When Google Glass was first announced and it started rolling out to a few lucky people (who still had to pay $1,500 for the privilege of being a beta tester), it seemed like something to desire. This was the future, right on people’s faces, and soon we’d all get there.

As Glass actually got out there, though, it seems like that vibe curdled quickly. The backlash became strong and unshakable until, right now it seems, wearing Glass is an invitation to be ridiculed and, in some corners, shunned in public.

I understand why you would wear Glass, I really do, but I also understand why I wouldn’t, especially if I were out in public with my kids. Can you imagine going to a birthday party for a five- or six-year-old wearing those things? What parent would want a party guest like that?
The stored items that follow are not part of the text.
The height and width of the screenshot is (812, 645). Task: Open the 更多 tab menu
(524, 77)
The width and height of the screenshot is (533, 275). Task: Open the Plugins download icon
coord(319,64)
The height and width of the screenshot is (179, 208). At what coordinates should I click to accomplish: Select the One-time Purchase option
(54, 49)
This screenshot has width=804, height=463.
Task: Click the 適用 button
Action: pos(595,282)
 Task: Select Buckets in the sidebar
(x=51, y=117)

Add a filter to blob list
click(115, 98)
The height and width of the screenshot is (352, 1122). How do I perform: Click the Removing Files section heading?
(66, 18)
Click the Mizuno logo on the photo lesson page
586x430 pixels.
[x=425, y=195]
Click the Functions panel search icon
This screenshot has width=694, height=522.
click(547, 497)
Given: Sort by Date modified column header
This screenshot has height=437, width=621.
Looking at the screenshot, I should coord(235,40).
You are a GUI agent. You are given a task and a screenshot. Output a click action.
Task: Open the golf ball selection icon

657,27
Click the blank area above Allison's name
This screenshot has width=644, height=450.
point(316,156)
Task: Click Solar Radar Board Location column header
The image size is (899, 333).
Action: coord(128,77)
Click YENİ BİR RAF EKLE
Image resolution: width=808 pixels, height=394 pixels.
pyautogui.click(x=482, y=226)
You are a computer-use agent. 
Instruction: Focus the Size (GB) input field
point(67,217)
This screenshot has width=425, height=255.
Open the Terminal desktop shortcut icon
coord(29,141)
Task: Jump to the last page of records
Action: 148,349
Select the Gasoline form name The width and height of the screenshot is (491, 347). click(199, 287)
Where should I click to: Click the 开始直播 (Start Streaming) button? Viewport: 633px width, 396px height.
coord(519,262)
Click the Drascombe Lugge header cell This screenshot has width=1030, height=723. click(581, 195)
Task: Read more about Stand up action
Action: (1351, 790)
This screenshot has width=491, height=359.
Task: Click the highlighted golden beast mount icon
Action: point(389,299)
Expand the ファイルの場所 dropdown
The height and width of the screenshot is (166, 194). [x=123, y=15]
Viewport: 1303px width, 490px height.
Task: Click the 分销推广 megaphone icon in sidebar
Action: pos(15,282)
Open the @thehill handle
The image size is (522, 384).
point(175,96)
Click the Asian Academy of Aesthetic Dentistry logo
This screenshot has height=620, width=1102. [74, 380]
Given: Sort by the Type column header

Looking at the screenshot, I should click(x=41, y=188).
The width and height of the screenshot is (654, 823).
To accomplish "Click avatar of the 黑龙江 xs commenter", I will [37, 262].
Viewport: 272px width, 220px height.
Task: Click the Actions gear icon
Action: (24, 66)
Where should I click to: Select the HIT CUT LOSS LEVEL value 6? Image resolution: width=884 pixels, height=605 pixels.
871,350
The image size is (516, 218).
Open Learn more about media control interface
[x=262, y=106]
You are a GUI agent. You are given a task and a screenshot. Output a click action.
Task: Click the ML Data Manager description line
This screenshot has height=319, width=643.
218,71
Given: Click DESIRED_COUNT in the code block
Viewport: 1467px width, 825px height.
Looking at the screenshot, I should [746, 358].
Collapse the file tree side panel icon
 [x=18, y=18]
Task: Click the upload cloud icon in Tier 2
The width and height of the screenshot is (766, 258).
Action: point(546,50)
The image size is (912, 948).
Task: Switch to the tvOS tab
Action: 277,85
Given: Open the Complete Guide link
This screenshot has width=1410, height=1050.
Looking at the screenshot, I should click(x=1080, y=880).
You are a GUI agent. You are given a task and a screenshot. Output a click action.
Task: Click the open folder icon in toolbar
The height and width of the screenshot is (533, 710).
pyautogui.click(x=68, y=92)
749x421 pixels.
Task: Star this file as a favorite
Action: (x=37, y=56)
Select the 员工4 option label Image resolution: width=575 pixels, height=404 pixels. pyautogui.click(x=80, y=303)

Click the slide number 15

We wrote this comic around the time Google decided to open up sales to everybody. And even though the stock supposedly sold out, it’s hard not to feel like the whole experiment has been an interesting failure. I mean, not a failure in the sense that it’s gonna make your eye grow and bulge, probably. That part we made up. Let’s hope that doesn’t happen.

It’s a case where the reality and the promise did not meet in the middle and even as this is a product that could still change the world, we’ve seen very clearly that it may not be something we, as a society, are ready for. It would not surprise me if Google said, “Well, we tried,” and shelved the whole project in favor of something more subtle, more insidious, less literally in your face.